Trecho do documento ->
%%

Em uma entrevista à revista "Première", você disse que não queria renunciar a nenhuma parte de si mesma quando atuava, que tinha prazer em ultrapassar os limites redutores dos personagens. Isso os torna mais reais?
Sim, claro, pois quando encaramos um personagem como pessoa, e não como personagem, podemos lhe dar a complexidade de uma pessoa, toda uma gama de emoções e de contradições. A noção de personagem é muito limitativa e a essência da arte dramática consiste em impor uma pessoa -no caso, eu mesma- além do personagem. Não gosto de abandonar nenhuma das direções e possibilidades que um papel pode me oferecer. Isso me leva a papéis e interpretações que privilegiam a ambiguidade. Quero que o personagem exista como forma de questionamento. Minha preocupação é me aproximar da verdade.

Muitas vezes, você guarda uma distância crítica com relação aos personagens que interpreta, como se, por momentos, eles se mostrassem ausentes. Por quê?
Deve-se guardar uma certa distância com relação ao personagem, seja ele dramático ou cômico. É a minha concepção de interpretação. Esta distância deixa um espaço para que o espectador possa criar uma visão própria a respeito do personagem. Gosto de imprimir minha marca, mas também de deixar um espaço vago, o que nunca dá ao papel uma definição muito precisa. Os personagens que interpreto nunca são totalmente bons ou maus. Isso os aproxima da vida real.

Você discutiu muito sobre o seu personagem em "A Separação" com o diretor Christian Vincent, antes de começar as filmagens?
Não especialmente. Lemos o roteiro uma ou duas vezes antes das gravações. Vincent tem uma sensibilidade muito grande com relação a esta questão da verdade. Num filme como "A Separação", com diálogos que possuem certa dose de humor e leveza -ainda que haja elementos mais dramáticos-, existe sempre o risco de, em nome de uma certa verdade, se cair na caricatura. O naturalismo pode facilmente ser caricatural. Por essa razão, o trabalho com Vincent esteve sempre atento a isto.

Vocês improvisaram muito durante as filmagens?
Os diálogos eram muito respeitados. Mas os silêncios, as rupturas, o que eu chamo de "pequenos acidentes de cena", sim, podemos dizer que eram improvisação. Isso é possível em filmes em que se reproduz essa impressão de naturalidade quase documental, como em "A Separação".

Qual a sua relação com o diretor? Você prefere quando ele dá muitas orientações ou quando a deixa mais livre?
Eu não gosto quando um diretor fala muito. Um bom diretor deve respeitar o campo de ação do ator, que convive com o campo de ação da câmera. O ator deve encontrar seu espaço, dentro do qual deve ser completamente livre. Cabe ao diretor saber onde parar de dar indicações.

Você nunca pensou em dirigir um filme?
Por enquanto, não. As pessoas me propõem isso às vezes, mas estou satisfeita como atriz. Talvez um dia ainda o faça, mas é uma tarefa muito desgastante, e eu não sinto que tenha uma alma de autor. Gostaria, eventualmente, que alguém escrevesse um roteiro e me propusesse de dirigi-lo.

%%

Lista de tarefas ->
(1) Retorne o trecho da entrevista que vai de "Você nunca pensou" até "propusesse de dirigi-lo.".
(2) Reescreva de forma mais curta o parágrafo da entrevista que começa com "Eu não gosto quando um diretor fala muito", mantendo suas ideias principais.
(3) Prolongue a entrevista sobre atuação e "A Separação" a partir do ponto em que ela termina.
Os dados não têm nenhuma relação com a entrevista.

Extrato dos dados ->
%%

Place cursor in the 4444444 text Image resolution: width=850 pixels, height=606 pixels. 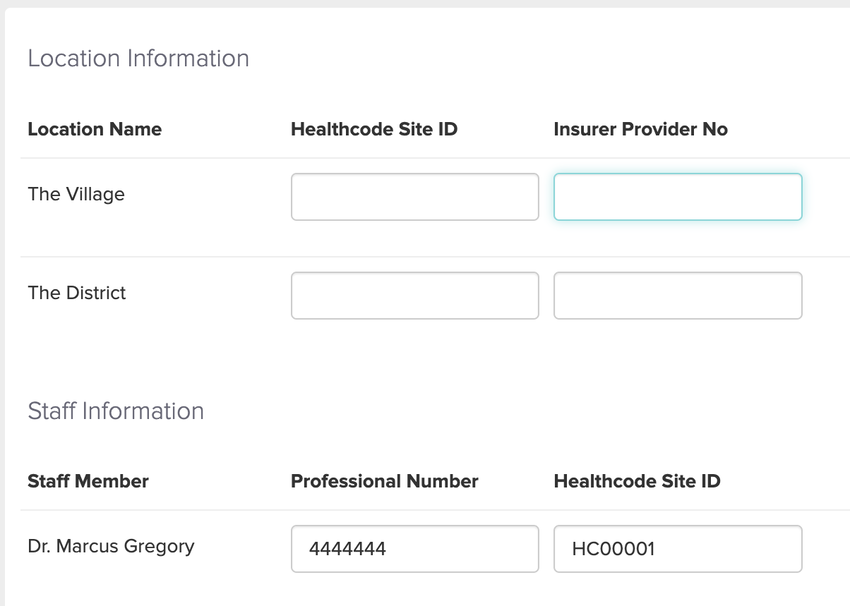(x=347, y=549)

%%

Respostas do exercício ->
(1)
Você nunca pensou em dirigir um filme?
Por enquanto, não. As pessoas me propõem isso às vezes, mas estou satisfeita como atriz. Talvez um dia ainda o faça, mas é uma tarefa muito desgastante, e eu não sinto que tenha uma alma de autor. Gostaria, eventualmente, que alguém escrevesse um roteiro e me propusesse de dirigi-lo.

(2) A entrevistada não gosta de diretores que falam muito. Para ela, um bom diretor respeita o campo de ação do ator, que convive com o da câmera. Dentro do seu espaço, o ator deve ser totalmente livre, e cabe ao diretor saber quando parar de dar indicações.

(3)
Voltando ao filme, você não concorda que os personagens de "A Separação", na maior parte do tempo, implodem ao invés de explodir?
Completamente. Mas essa é uma marca da nossa época: nesse momento, as pessoas implodem ao invés de explodir. Hoje, tudo é mais interiorizado. Além disso, o cinema é um meio mais apto a explorar a implosão do que a explosão.

E no teatro, seria o contrário?
O teatro, depois de um certo tempo, incorporou uma maneira de interpretar mais comedida, um pouco influenciado pelo cinema. Não se interpreta mais no teatro da mesma maneira que se interpretava 30 anos atrás. É difícil para o ator de teatro incorporar esta nova maneira de interpretar e, ao mesmo tempo, respeitar as condições do teatro, que exige elementos como impostação de voz. Mas se pode atuar no teatro de maneira mais comedida também.

Você prefere fazer cinema a teatro?
Gosto dos dois. Faço trabalhos muito pesados em teatro, como "Orlando" (peça dirigida por Bob Wilson), que apresentei 135 vezes. O cinema é uma espécie de respiração, é mais leve. Eu não conseguiria fazer peças como faço filmes. O teatro deve ser uma aventura excepcional, uma espécie de utopia, de exceção -quando não é assim, me interessa menos.

Os personagens que interpreta intervêm na sua vida enquanto você está filmando?
Não, absolutamente. Aliás, eles não intervêm no momento das filmagens, mas muito tempo depois. É sempre o mesmo processo: depois que as filmagens terminaram, que o filme ganhou vida própria e virou um objeto para os outros, eu me dou conta de que o personagem me atravessou, de que houve uma fusão entre mim e ele.

Tem algum personagem, na literatura ou no cinema, que você nunca interpretou e gostaria de interpretar?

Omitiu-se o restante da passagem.